What the exercise asks>
Copy out the lines starting at the one that contains "Image resolution: width=1053" and ending at the one that contains "the mirror horizontally", keeping every character as it is.

-- Start of Data for processing --

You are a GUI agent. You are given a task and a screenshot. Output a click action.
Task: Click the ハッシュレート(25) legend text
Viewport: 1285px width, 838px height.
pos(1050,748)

-- End of Data for processing --
-- Start of Data for processing --

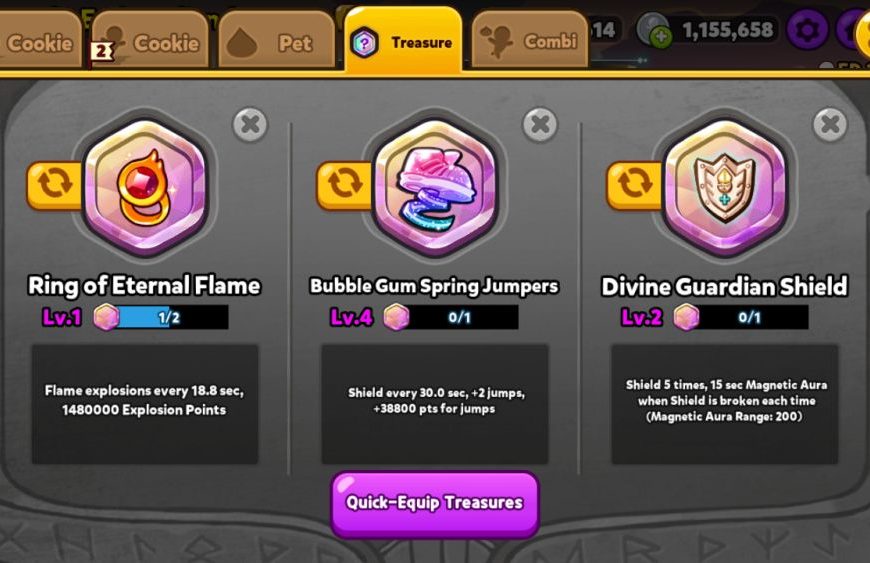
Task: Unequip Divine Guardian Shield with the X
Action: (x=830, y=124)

-- End of Data for processing --
-- Start of Data for processing --

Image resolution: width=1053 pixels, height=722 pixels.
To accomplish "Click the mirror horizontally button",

-- End of Data for processing --

Response to this task>
Image resolution: width=1053 pixels, height=722 pixels.
To accomplish "Click the mirror horizontally button",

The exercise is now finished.